◆ INSTRUCTIONS FOR THE TASK ◆
Work through the records below, line by line, and say how many lines include "Select", with nothing else.

INPUT MATERIAL below:

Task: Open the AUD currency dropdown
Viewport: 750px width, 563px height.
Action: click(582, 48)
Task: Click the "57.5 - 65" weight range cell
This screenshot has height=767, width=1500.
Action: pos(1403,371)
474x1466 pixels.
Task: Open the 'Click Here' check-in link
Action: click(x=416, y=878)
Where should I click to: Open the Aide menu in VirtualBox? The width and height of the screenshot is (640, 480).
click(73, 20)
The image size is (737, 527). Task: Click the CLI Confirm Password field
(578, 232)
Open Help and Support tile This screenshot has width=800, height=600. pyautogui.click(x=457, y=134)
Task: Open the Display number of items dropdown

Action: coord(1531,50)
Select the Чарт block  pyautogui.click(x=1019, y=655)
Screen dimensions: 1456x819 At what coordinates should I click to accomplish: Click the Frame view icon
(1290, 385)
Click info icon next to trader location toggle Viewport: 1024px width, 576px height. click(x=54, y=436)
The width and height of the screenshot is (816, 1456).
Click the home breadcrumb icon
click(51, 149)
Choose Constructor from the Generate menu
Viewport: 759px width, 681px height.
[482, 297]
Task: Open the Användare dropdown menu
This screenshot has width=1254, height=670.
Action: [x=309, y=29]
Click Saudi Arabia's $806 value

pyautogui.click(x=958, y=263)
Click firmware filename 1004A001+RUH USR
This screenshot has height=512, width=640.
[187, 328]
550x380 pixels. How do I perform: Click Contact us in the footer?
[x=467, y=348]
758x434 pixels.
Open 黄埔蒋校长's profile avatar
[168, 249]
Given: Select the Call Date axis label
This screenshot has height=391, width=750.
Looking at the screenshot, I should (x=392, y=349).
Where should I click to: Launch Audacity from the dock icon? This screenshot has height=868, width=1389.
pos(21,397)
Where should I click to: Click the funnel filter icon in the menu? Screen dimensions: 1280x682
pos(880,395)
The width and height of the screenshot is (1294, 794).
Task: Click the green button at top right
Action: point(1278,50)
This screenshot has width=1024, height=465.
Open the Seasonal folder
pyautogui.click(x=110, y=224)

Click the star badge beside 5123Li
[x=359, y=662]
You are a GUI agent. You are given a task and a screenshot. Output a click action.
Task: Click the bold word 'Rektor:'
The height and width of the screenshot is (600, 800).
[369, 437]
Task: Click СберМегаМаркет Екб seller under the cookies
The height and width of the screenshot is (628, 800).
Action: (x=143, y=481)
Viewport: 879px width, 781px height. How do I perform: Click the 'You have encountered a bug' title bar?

End of INPUT MATERIAL.

◆ WRITTEN ANSWER ◆
2